And lemme tell you, Democracy is a stupid system.

(More on that topic tomorrow. That is one I know MUCH more about.)

Monday, September 27, 2010

Can't Say Much. Much to Busy Doing SCIENCE!

Never take AP Chem and AP Physics at the same time and then have both a Chem Problem set that the teacher decided to give instead of the test and a list of monthly problems for Chem AND a list of weekly problems for Physics due on the same day. It could seriously impede things like blog posts that you might need to do.

Also, I'm still sick.

And I've found that I still dislike Libertarians. Asking for so much personal freedom while still expecting personal security seems like asking for something for nothing. As Locke said, and as many other people have agreed, the nature of government is the sacrifice of personal freedom for security. That is, I allow the government to keep me from having large bombs under my house as long as it also keeps everyone else from having large bombs under their houses that could conceivably take me up with them.

Also, Blargh Science.

Sunday, September 26, 2010

A Controversial Topic

It's always annoyed me when people automatically equate pro-life with backwards religious fundamentalists.
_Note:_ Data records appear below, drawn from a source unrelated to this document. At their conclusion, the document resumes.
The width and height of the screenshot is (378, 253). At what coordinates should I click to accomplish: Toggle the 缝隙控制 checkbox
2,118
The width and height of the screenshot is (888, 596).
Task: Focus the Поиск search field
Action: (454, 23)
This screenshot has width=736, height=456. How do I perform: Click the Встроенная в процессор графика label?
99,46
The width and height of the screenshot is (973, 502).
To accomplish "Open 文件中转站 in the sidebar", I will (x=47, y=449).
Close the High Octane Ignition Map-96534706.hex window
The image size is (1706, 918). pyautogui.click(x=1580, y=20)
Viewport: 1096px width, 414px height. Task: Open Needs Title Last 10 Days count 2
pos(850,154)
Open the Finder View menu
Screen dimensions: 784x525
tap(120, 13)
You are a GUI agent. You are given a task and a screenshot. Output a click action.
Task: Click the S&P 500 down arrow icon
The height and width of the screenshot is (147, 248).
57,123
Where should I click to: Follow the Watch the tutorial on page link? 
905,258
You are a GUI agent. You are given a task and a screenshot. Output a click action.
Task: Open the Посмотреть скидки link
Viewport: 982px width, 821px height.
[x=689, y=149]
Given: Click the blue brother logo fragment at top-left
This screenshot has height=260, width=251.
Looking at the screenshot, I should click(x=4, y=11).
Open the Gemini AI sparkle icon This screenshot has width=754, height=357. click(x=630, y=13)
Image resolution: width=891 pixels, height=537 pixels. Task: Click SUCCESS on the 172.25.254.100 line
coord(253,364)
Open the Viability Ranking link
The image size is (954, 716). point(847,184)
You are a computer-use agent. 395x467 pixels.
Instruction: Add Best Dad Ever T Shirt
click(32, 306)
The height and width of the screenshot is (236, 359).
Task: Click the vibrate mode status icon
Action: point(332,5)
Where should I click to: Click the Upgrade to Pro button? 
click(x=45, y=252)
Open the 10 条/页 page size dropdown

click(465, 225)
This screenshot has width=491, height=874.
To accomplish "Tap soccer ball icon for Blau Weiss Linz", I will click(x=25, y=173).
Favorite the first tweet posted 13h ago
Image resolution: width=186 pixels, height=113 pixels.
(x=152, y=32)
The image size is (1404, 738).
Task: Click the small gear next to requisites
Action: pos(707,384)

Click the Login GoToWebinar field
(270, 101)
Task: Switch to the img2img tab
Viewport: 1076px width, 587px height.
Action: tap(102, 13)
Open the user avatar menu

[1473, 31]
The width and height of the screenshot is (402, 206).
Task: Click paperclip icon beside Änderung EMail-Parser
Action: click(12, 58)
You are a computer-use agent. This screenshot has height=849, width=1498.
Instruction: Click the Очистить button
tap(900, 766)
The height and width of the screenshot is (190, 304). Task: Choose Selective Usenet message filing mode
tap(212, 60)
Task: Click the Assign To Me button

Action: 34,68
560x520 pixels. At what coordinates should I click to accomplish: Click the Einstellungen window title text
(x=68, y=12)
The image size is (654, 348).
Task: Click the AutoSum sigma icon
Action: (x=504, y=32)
I mean, I hate deep Southians as much as the next liberally-raised Obama-backing teenager, but I still see some merit in the pro-life side of the abortion debate.

(Yes, this is the most controversial topic I've tackled here by far, but I'm going to try and get past that by just plunging straight in and hoping no one notices.

Oh wait.)

Yet when I've tried to explain my views to those pro-choicers who I've talked with, they don't seem to get my views, at least seventy percent, I believe, because they assume it's based on faith.

Well I've recently figured out a way to explain what I think. I have to warn you though, this is a pretty deep hypothetical.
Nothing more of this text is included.